> Exercise requirements
Go through the data and copy each line where the word "Star" shows up.

(Records excerpted from a collection)
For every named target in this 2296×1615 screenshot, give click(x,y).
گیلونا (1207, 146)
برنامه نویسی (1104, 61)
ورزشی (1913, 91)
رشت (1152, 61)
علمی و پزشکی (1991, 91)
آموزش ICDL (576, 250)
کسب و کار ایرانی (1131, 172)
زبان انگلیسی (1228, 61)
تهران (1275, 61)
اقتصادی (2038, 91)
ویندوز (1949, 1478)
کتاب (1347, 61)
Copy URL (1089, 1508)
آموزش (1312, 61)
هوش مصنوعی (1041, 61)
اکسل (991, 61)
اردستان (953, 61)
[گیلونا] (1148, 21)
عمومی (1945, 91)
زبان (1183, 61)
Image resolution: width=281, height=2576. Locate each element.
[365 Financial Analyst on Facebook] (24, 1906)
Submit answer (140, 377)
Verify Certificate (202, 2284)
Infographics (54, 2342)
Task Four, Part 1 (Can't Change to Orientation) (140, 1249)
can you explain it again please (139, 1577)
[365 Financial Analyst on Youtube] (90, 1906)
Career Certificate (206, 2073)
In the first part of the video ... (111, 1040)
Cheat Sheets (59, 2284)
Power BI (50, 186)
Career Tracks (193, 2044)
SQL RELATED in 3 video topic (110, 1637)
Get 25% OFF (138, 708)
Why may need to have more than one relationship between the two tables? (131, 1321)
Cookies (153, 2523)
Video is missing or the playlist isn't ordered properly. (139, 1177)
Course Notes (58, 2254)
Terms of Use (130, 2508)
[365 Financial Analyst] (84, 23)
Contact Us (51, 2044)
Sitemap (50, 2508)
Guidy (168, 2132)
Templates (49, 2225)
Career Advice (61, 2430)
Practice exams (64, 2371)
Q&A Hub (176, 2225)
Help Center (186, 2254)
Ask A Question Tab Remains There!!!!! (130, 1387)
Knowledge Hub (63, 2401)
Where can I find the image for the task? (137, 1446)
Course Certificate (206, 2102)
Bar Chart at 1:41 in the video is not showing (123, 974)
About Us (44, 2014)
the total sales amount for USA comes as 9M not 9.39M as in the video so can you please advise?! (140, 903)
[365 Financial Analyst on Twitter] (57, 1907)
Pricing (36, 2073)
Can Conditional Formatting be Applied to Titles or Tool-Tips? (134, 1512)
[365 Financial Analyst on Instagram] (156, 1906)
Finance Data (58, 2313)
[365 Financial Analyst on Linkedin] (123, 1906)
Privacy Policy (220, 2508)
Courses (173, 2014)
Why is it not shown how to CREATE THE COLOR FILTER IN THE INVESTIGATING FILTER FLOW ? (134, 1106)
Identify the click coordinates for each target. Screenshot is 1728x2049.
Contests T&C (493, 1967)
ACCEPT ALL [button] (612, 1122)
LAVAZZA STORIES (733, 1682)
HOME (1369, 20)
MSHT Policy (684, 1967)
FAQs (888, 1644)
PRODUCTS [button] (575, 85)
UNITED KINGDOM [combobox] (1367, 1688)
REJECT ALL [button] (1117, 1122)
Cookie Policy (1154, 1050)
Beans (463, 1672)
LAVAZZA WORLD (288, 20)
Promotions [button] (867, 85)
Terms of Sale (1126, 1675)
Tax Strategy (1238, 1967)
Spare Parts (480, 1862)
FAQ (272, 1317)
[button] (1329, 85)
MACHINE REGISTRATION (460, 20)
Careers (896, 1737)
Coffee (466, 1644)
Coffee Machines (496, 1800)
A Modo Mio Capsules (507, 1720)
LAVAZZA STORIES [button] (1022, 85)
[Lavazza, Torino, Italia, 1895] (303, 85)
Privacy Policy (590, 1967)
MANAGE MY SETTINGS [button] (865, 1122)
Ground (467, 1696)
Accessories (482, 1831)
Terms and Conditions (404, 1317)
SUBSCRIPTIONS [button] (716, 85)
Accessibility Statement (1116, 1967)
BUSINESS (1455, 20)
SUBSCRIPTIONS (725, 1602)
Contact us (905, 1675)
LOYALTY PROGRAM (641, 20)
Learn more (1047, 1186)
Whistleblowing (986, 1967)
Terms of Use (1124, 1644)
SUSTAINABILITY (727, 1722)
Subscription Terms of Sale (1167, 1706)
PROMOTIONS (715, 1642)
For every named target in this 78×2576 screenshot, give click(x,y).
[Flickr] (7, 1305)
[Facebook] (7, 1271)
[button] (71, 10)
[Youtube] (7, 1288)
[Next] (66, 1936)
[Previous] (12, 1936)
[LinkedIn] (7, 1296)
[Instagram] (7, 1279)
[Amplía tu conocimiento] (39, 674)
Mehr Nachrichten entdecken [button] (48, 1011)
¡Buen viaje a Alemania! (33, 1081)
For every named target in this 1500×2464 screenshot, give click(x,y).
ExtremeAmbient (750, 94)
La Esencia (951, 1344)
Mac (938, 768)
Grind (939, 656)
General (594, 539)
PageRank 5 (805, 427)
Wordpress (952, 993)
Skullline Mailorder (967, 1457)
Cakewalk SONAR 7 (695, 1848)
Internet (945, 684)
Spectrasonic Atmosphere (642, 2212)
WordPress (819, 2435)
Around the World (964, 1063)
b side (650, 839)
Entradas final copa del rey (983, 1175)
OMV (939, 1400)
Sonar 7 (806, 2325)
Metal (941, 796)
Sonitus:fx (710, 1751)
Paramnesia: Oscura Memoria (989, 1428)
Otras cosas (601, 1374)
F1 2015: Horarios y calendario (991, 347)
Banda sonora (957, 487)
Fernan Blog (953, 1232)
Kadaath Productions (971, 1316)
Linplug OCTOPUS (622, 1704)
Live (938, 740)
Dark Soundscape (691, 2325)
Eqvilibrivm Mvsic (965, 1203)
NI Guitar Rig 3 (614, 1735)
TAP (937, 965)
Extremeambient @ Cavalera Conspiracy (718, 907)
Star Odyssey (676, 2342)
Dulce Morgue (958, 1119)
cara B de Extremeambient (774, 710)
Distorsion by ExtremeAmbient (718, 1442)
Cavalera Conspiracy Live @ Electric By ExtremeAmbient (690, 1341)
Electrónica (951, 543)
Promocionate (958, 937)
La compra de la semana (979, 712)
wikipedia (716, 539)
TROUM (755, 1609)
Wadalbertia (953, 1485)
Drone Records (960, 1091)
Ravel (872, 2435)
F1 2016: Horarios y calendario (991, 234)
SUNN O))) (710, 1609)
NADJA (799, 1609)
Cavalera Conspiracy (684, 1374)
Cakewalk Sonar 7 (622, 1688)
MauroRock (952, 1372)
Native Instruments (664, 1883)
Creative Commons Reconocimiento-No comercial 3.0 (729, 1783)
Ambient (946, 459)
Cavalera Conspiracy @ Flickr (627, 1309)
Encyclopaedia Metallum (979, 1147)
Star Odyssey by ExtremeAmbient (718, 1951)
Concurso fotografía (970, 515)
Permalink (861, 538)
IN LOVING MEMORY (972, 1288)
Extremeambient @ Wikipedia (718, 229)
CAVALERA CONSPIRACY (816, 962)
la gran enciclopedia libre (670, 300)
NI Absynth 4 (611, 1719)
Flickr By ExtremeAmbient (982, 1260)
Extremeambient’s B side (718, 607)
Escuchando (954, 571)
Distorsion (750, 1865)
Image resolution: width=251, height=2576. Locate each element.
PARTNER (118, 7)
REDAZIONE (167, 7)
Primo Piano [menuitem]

> Answer to the problem
Star Odyssey (676, 2342)
Star Odyssey by ExtremeAmbient (718, 1951)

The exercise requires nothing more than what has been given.